Pictured: The Government says the model could save £874m by 2036.
Interim Chief Executive Paul Martin said “diary scheduling” had caused the delays in appointing the board during a grilling by the Public Accounts Committee this week.
The PAC, which is responsible for reviewing how effectively public money is spent and looked after, also asked what the £6.6m spent on the project so far had gone towards.
Treasurer Richard Bell told PAC that £2m out of a budget of £4.5m had been spent on service delivery, with an additional £1.3m spent on digital initiatives.
The panel also questioned why money had been spent on the project without proper governance in place.
Mr Martin gave assurances that “other accountability mechanisms” were in place, including from Ministers, before going on to explain the benefits of the programme.
Pictured: Interim CEO Paul Martin said “diary scheduling” had caused the delays in appointing the board, but that Ministers were able to ensure proper governance in the meantime.

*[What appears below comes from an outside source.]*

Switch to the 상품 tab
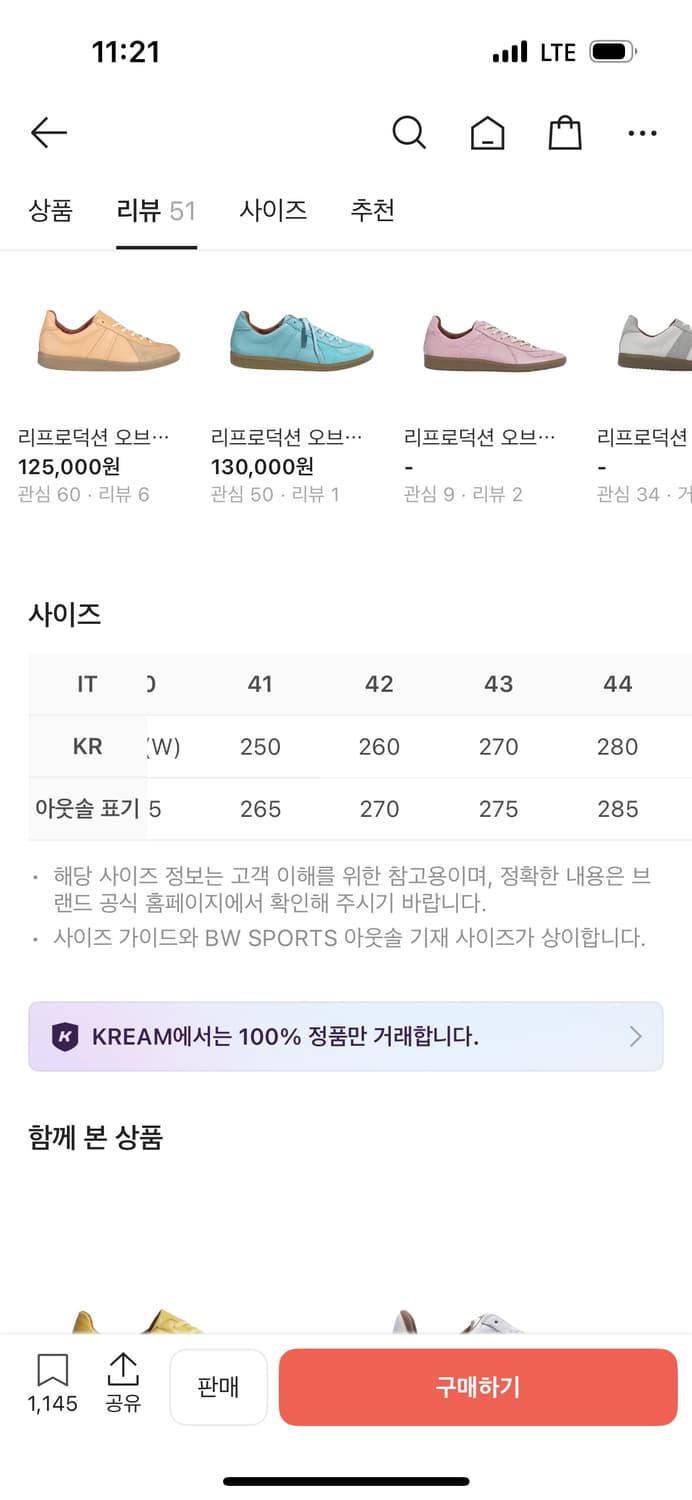This screenshot has width=692, height=1500. (x=51, y=210)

“I think in many parts of the world, that is to say investment in preventative services, both in physical and mental health services and a support to community-based services out of hospital and also emphasis on re-ablement, that is to say helping people who are vulnerable be as active and independent as they can, I think that these are significant aspirations and goals for Jersey and they are ones that it is believed in Jersey, according to my colleagues, that ultimately will deliver efficiencies and that is, again, a sort of a model that is adopted elsewhere in the world,” he added.
“In other words, I believe that if we can help support and enable people for their health to be supported at home; that is a less costly outcome than being in hospital. But it is also most likely better for them because it enables them to be active and enjoy a full and long life.”